The problem >> All lines from the one containing "Where should I click to: Go" through the final line of the entries are to be written out verbatim; no other line is to be included.

[Data records — start]

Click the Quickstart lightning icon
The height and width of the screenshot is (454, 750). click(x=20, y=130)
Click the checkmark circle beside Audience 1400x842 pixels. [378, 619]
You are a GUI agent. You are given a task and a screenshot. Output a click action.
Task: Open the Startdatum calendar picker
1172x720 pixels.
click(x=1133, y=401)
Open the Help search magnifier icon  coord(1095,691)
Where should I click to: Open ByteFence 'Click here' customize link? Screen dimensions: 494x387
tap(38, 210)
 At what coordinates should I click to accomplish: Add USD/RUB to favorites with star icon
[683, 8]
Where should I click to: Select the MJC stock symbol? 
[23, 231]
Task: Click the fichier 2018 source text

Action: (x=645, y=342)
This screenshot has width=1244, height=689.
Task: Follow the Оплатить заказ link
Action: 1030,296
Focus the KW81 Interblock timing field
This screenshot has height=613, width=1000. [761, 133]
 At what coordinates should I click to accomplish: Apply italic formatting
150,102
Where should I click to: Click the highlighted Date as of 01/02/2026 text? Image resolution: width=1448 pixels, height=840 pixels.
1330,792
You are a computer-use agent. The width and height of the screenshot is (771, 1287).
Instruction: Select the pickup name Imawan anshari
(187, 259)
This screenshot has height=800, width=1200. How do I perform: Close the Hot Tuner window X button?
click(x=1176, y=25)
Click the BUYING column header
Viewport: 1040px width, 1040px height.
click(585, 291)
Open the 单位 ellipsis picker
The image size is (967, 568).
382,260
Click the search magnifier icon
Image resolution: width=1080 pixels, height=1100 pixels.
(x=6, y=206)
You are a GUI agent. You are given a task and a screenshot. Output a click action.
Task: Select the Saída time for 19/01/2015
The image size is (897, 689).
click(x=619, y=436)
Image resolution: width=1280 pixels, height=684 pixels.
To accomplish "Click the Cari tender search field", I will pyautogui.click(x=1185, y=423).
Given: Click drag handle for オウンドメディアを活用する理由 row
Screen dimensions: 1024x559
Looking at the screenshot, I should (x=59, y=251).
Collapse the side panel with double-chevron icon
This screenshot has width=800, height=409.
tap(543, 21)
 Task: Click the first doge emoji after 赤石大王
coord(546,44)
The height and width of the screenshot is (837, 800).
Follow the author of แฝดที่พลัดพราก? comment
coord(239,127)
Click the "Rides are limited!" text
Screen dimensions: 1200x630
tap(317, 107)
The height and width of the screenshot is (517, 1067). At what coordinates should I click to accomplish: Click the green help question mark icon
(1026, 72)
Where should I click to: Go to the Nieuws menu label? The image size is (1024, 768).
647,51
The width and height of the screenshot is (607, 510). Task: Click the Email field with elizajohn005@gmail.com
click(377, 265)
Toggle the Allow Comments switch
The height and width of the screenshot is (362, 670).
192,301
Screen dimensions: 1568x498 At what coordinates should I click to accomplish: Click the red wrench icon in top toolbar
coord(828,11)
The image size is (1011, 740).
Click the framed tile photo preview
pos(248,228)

[Data records — finish]

Problem solution >>
Where should I click to: Go to the Nieuws menu label? The image size is (1024, 768).
647,51
The width and height of the screenshot is (607, 510). Task: Click the Email field with elizajohn005@gmail.com
click(377, 265)
Toggle the Allow Comments switch
The height and width of the screenshot is (362, 670).
192,301
Screen dimensions: 1568x498 At what coordinates should I click to accomplish: Click the red wrench icon in top toolbar
coord(828,11)
The image size is (1011, 740).
Click the framed tile photo preview
pos(248,228)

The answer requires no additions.